* [RECORDS PROVIDED]:
::::

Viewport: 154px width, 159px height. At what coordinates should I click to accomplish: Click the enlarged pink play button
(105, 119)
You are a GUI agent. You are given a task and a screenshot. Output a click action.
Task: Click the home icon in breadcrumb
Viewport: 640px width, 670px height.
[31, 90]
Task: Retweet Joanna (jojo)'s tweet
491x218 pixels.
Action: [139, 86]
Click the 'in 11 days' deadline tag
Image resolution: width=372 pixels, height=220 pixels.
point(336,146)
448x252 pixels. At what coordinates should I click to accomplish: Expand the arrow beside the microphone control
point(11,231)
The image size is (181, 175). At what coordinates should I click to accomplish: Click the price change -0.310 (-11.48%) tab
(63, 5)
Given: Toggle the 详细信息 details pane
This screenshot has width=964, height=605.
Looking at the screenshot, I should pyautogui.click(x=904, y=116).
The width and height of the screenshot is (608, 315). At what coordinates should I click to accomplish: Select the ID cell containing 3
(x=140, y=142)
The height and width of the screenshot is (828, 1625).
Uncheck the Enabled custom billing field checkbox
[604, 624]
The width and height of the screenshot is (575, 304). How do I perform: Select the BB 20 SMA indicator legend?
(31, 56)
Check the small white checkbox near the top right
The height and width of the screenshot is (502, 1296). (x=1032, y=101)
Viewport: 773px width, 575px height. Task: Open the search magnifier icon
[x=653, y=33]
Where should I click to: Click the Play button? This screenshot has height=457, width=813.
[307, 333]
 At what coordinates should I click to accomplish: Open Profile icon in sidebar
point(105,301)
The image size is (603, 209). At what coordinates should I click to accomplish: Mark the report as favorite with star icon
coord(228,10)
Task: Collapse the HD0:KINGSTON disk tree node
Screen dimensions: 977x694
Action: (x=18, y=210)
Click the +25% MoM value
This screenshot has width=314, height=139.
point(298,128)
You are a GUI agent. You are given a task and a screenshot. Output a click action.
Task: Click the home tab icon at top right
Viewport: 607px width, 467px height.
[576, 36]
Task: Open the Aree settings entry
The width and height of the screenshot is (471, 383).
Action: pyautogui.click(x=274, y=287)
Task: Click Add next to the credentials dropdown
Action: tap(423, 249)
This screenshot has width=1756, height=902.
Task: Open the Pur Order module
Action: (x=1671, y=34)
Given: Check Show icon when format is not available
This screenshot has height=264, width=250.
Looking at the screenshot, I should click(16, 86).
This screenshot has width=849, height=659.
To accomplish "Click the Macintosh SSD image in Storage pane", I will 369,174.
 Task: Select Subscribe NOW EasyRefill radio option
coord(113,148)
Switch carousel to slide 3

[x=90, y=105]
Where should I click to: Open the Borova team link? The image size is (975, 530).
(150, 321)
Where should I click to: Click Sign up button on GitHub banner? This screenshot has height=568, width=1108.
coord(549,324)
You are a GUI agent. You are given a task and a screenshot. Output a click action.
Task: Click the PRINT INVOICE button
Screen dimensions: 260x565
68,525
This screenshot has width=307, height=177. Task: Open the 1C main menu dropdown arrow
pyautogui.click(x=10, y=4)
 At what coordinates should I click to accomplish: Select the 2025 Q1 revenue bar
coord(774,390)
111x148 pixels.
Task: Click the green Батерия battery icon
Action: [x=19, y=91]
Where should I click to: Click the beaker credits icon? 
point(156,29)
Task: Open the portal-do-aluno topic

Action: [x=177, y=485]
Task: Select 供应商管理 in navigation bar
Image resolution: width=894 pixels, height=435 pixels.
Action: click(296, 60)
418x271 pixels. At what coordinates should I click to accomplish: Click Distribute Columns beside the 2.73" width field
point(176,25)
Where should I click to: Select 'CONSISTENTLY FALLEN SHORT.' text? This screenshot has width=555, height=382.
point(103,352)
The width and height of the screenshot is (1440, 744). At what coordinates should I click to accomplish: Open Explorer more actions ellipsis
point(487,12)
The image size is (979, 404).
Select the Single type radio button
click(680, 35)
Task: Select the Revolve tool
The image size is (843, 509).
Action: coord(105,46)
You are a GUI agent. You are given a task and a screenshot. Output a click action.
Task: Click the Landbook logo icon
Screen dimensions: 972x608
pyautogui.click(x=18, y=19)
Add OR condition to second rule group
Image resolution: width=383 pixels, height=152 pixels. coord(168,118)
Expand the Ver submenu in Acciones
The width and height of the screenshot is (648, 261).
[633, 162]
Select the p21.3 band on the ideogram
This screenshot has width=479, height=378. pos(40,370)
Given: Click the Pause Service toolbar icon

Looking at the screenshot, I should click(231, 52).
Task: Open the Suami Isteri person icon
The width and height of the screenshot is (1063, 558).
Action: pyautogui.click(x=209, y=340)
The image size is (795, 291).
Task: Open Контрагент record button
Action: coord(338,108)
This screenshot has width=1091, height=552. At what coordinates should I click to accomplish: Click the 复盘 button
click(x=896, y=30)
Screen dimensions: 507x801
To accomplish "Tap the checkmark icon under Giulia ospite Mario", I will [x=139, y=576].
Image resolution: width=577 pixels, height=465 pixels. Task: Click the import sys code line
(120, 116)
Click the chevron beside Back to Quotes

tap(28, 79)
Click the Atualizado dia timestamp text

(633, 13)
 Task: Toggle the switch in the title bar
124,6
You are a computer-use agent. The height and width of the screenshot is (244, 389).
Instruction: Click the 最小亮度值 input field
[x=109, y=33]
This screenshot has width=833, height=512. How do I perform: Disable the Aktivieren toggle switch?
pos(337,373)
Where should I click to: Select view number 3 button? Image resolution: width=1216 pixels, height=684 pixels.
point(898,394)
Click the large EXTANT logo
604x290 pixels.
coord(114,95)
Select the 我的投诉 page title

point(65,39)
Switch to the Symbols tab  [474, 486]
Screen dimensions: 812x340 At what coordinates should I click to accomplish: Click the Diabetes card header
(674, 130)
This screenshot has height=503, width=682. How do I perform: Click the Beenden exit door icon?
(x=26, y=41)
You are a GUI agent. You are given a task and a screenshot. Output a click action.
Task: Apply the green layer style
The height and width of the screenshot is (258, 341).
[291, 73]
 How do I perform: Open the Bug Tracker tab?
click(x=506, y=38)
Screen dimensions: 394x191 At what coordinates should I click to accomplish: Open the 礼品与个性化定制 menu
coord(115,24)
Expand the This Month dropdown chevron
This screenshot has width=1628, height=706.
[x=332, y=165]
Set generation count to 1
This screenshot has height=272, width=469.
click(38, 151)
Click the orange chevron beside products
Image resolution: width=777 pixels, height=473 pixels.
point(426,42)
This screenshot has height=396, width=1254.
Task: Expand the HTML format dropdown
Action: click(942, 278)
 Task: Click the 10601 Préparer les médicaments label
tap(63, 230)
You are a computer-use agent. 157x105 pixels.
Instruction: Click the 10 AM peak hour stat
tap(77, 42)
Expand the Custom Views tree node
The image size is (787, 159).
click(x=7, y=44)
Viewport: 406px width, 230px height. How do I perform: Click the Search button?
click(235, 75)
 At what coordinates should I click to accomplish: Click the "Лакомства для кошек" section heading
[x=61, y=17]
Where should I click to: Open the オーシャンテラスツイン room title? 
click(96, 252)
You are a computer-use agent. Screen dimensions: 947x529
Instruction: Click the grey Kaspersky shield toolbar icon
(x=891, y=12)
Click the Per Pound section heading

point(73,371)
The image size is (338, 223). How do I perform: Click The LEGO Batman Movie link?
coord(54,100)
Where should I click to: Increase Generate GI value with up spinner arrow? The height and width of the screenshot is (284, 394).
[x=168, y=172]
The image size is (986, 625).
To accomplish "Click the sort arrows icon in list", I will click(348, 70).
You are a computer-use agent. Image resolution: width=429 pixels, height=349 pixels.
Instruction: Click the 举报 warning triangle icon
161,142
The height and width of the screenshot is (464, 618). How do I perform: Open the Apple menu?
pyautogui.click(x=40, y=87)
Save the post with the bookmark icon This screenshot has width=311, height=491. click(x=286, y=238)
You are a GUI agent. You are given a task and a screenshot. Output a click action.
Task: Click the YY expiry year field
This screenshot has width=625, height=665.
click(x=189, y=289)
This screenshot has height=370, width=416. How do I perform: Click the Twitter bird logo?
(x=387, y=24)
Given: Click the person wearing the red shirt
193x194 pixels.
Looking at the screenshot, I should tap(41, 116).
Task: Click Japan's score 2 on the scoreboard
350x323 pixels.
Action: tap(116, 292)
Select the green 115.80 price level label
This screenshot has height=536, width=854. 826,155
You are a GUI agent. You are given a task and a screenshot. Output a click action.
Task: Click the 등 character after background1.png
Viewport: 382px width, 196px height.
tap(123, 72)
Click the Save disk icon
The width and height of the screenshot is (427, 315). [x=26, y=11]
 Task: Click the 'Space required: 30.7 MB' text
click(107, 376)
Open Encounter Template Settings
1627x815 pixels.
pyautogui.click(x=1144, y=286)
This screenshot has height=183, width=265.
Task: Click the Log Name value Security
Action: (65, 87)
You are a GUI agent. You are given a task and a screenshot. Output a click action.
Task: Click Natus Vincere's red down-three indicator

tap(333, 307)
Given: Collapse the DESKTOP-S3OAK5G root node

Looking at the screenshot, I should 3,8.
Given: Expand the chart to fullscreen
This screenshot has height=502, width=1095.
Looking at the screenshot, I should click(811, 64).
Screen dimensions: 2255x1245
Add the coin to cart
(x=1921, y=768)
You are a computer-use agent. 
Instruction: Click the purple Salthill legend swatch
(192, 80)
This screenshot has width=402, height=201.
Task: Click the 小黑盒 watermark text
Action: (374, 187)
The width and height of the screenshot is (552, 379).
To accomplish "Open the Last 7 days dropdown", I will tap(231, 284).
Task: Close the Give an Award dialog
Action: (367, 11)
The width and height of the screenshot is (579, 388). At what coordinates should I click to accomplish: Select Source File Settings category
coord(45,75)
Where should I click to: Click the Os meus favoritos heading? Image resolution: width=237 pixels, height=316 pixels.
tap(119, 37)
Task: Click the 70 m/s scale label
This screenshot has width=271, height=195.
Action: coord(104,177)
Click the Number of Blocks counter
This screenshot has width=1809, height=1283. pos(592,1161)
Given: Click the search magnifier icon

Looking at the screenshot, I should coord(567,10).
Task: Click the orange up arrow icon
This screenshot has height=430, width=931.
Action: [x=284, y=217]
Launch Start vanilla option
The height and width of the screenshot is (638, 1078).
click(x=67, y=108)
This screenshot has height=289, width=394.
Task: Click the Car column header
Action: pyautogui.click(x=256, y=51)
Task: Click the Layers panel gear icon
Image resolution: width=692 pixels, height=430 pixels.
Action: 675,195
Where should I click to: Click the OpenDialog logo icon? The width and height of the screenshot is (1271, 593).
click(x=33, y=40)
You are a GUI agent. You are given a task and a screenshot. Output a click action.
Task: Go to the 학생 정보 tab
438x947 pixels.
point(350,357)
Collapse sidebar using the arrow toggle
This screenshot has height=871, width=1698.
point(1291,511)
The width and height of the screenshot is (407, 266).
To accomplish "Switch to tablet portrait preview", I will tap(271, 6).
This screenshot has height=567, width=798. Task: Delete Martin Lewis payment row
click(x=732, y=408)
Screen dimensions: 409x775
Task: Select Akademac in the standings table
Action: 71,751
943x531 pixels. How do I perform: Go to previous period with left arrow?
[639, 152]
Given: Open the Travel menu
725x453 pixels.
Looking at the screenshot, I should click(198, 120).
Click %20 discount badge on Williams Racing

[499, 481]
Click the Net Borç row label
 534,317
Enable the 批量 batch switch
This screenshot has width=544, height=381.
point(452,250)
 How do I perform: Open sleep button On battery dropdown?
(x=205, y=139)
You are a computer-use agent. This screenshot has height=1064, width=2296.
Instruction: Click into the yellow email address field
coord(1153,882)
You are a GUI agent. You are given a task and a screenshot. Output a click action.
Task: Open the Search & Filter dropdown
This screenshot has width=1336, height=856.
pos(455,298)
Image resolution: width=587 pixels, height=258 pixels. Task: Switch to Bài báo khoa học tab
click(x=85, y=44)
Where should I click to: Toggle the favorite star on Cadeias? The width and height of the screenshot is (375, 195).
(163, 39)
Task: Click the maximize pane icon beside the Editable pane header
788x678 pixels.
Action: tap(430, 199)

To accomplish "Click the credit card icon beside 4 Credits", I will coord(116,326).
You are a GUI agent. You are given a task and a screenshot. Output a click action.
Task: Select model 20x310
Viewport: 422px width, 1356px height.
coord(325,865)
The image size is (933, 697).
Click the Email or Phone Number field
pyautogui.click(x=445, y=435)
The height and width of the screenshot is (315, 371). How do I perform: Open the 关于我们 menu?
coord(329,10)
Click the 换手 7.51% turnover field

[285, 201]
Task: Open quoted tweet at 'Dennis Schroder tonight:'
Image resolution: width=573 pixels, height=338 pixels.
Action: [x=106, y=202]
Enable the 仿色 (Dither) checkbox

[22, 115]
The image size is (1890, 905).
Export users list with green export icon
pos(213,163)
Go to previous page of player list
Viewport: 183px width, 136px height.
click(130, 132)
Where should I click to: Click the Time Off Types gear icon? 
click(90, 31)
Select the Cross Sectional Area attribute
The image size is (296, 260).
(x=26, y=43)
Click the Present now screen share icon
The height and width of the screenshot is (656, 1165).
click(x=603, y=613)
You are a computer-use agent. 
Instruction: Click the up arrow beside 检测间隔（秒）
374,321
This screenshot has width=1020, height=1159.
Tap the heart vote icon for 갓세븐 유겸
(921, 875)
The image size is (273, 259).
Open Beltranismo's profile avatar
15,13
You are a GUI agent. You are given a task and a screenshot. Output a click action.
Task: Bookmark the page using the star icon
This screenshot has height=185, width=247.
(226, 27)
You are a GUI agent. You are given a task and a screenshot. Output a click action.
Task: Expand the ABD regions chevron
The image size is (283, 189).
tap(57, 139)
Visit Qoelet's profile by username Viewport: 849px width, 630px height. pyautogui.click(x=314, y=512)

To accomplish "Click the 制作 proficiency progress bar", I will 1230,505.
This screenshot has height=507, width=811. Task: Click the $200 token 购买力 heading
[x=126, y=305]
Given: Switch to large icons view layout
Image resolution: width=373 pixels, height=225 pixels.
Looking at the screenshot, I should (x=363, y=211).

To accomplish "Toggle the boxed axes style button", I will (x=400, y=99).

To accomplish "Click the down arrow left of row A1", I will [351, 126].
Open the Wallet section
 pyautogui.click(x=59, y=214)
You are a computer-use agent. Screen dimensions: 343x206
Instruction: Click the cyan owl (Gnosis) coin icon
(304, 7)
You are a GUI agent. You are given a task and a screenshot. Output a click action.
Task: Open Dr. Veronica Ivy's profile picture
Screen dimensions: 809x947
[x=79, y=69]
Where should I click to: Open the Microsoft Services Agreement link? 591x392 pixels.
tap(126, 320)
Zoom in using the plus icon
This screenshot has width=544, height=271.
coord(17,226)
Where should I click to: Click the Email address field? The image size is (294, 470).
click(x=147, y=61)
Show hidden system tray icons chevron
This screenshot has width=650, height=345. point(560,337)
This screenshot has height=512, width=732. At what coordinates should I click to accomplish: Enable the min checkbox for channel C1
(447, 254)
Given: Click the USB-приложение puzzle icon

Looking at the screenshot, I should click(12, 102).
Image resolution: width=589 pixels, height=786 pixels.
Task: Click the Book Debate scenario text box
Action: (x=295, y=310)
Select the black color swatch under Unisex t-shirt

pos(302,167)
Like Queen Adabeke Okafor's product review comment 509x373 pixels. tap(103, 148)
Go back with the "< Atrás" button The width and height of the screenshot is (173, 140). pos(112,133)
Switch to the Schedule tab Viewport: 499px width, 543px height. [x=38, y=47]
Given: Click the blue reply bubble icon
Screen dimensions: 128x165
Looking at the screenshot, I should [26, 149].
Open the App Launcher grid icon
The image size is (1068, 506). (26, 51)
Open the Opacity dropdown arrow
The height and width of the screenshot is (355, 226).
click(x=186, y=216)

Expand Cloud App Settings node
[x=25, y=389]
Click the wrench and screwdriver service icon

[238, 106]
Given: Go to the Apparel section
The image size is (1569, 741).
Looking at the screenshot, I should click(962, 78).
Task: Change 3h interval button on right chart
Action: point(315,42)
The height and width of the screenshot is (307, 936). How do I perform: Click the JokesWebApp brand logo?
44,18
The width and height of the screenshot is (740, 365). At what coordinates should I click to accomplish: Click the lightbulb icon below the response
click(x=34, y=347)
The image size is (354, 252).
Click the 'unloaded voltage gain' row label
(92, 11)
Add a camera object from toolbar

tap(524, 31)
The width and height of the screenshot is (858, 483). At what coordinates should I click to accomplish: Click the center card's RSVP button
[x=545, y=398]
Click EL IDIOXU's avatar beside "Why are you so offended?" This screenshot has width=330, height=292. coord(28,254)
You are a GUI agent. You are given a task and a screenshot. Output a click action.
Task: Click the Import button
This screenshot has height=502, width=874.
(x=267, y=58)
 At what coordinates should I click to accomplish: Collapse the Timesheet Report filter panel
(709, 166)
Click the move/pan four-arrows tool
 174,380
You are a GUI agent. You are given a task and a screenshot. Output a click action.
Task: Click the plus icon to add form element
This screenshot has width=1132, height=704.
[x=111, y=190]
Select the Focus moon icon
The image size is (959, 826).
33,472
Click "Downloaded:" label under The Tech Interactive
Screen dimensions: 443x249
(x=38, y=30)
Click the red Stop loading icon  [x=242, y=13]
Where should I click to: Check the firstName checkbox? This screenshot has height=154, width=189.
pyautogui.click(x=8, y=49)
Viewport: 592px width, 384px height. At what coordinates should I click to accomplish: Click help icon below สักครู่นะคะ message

::::

* [YOUR TASK]:
Check every line of the entries above, and copy those that carry the string "home".

* [THE COMPLETED TASK]:
Task: Click the home icon in breadcrumb
Task: Click the home tab icon at top right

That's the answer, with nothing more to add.